*** Opening DATA FOR THIS TASK ***

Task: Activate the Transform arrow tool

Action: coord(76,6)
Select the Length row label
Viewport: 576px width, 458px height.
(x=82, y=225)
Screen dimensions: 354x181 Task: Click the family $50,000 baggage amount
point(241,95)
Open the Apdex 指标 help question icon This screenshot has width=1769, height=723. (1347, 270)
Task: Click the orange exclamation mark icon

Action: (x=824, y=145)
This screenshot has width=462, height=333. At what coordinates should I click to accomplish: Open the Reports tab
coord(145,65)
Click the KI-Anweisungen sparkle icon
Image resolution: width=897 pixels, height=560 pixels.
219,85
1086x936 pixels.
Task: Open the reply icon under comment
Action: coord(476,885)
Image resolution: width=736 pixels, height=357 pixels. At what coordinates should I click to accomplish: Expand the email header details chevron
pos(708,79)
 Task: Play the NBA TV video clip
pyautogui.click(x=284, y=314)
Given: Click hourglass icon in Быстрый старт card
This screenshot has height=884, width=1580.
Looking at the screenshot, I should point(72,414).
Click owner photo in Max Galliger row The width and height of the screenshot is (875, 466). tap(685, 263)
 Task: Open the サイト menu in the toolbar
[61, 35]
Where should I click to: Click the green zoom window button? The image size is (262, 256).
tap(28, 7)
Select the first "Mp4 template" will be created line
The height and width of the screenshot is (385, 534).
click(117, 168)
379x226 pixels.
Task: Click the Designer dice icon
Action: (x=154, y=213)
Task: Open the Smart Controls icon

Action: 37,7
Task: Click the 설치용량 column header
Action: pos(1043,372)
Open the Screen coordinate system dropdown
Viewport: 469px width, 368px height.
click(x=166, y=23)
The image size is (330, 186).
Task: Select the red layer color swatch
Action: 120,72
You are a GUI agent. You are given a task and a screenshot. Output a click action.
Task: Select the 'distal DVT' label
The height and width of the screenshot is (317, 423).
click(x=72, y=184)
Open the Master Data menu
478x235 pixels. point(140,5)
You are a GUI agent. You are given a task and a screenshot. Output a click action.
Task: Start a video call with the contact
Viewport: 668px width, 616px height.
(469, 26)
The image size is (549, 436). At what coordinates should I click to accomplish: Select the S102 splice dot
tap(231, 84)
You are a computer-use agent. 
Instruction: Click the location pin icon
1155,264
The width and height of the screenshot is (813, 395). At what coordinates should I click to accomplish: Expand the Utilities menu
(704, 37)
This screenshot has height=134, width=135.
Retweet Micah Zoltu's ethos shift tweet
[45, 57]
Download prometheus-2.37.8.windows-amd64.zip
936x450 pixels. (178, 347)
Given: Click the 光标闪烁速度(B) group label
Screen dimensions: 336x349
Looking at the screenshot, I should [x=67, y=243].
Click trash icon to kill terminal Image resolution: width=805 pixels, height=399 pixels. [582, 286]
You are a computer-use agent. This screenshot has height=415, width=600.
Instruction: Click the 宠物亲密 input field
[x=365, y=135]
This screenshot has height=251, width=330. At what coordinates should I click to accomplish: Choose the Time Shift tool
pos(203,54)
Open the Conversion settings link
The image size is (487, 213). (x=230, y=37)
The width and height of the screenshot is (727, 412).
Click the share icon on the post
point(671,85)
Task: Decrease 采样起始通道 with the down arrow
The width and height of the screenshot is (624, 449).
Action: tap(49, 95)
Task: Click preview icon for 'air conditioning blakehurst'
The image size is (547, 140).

*** Closing DATA FOR THIS TASK ***

[TASK PROMPT]
The entries need to be set down again in full, with no word changed.

[TASK RESULT]
Task: Activate the Transform arrow tool

Action: coord(76,6)
Select the Length row label
Viewport: 576px width, 458px height.
(x=82, y=225)
Screen dimensions: 354x181 Task: Click the family $50,000 baggage amount
point(241,95)
Open the Apdex 指标 help question icon This screenshot has width=1769, height=723. (1347, 270)
Task: Click the orange exclamation mark icon

Action: (x=824, y=145)
This screenshot has width=462, height=333. At what coordinates should I click to accomplish: Open the Reports tab
coord(145,65)
Click the KI-Anweisungen sparkle icon
Image resolution: width=897 pixels, height=560 pixels.
219,85
1086x936 pixels.
Task: Open the reply icon under comment
Action: coord(476,885)
Image resolution: width=736 pixels, height=357 pixels. At what coordinates should I click to accomplish: Expand the email header details chevron
pos(708,79)
 Task: Play the NBA TV video clip
pyautogui.click(x=284, y=314)
Given: Click hourglass icon in Быстрый старт card
This screenshot has height=884, width=1580.
Looking at the screenshot, I should point(72,414).
Click owner photo in Max Galliger row The width and height of the screenshot is (875, 466). tap(685, 263)
 Task: Open the サイト menu in the toolbar
[61, 35]
Where should I click to: Click the green zoom window button? The image size is (262, 256).
tap(28, 7)
Select the first "Mp4 template" will be created line
The height and width of the screenshot is (385, 534).
click(117, 168)
379x226 pixels.
Task: Click the Designer dice icon
Action: (x=154, y=213)
Task: Open the Smart Controls icon

Action: 37,7
Task: Click the 설치용량 column header
Action: pos(1043,372)
Open the Screen coordinate system dropdown
Viewport: 469px width, 368px height.
click(x=166, y=23)
The image size is (330, 186).
Task: Select the red layer color swatch
Action: 120,72
You are a GUI agent. You are given a task and a screenshot. Output a click action.
Task: Select the 'distal DVT' label
The height and width of the screenshot is (317, 423).
click(x=72, y=184)
Open the Master Data menu
478x235 pixels. point(140,5)
You are a GUI agent. You are given a task and a screenshot. Output a click action.
Task: Start a video call with the contact
Viewport: 668px width, 616px height.
(469, 26)
The image size is (549, 436). At what coordinates should I click to accomplish: Select the S102 splice dot
tap(231, 84)
You are a computer-use agent. 
Instruction: Click the location pin icon
1155,264
The width and height of the screenshot is (813, 395). At what coordinates should I click to accomplish: Expand the Utilities menu
(704, 37)
This screenshot has height=134, width=135.
Retweet Micah Zoltu's ethos shift tweet
[45, 57]
Download prometheus-2.37.8.windows-amd64.zip
936x450 pixels. (178, 347)
Given: Click the 光标闪烁速度(B) group label
Screen dimensions: 336x349
Looking at the screenshot, I should [x=67, y=243].
Click trash icon to kill terminal Image resolution: width=805 pixels, height=399 pixels. [582, 286]
You are a computer-use agent. This screenshot has height=415, width=600.
Instruction: Click the 宠物亲密 input field
[x=365, y=135]
This screenshot has height=251, width=330. At what coordinates should I click to accomplish: Choose the Time Shift tool
pos(203,54)
Open the Conversion settings link
The image size is (487, 213). (x=230, y=37)
The width and height of the screenshot is (727, 412).
Click the share icon on the post
point(671,85)
Task: Decrease 采样起始通道 with the down arrow
The width and height of the screenshot is (624, 449).
Action: tap(49, 95)
Task: Click preview icon for 'air conditioning blakehurst'
The image size is (547, 140).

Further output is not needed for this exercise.